Replace every occurrence of "screenshot" with "capture" throughout the items below, and leave all other text unchanged.

───── Exercise material

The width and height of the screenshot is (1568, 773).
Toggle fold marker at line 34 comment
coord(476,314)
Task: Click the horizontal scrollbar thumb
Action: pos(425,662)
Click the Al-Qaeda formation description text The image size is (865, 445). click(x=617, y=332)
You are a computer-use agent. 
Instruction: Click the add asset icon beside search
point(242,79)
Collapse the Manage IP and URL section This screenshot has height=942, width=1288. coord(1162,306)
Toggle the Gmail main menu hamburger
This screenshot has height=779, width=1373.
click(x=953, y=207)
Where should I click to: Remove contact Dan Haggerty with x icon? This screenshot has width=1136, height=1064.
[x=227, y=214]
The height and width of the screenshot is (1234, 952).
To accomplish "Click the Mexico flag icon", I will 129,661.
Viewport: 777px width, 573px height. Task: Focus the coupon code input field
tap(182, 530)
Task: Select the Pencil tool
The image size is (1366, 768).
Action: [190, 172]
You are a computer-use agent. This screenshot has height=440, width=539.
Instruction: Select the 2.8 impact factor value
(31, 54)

──────────

> [Expected output]:
The width and height of the capture is (1568, 773).
Toggle fold marker at line 34 comment
coord(476,314)
Task: Click the horizontal scrollbar thumb
Action: pos(425,662)
Click the Al-Qaeda formation description text The image size is (865, 445). click(x=617, y=332)
You are a computer-use agent. 
Instruction: Click the add asset icon beside search
point(242,79)
Collapse the Manage IP and URL section This capture has height=942, width=1288. coord(1162,306)
Toggle the Gmail main menu hamburger
This capture has height=779, width=1373.
click(x=953, y=207)
Where should I click to: Remove contact Dan Haggerty with x icon? This capture has width=1136, height=1064.
[x=227, y=214]
The height and width of the capture is (1234, 952).
To accomplish "Click the Mexico flag icon", I will 129,661.
Viewport: 777px width, 573px height. Task: Focus the coupon code input field
tap(182, 530)
Task: Select the Pencil tool
The image size is (1366, 768).
Action: [190, 172]
You are a computer-use agent. This capture has height=440, width=539.
Instruction: Select the 2.8 impact factor value
(31, 54)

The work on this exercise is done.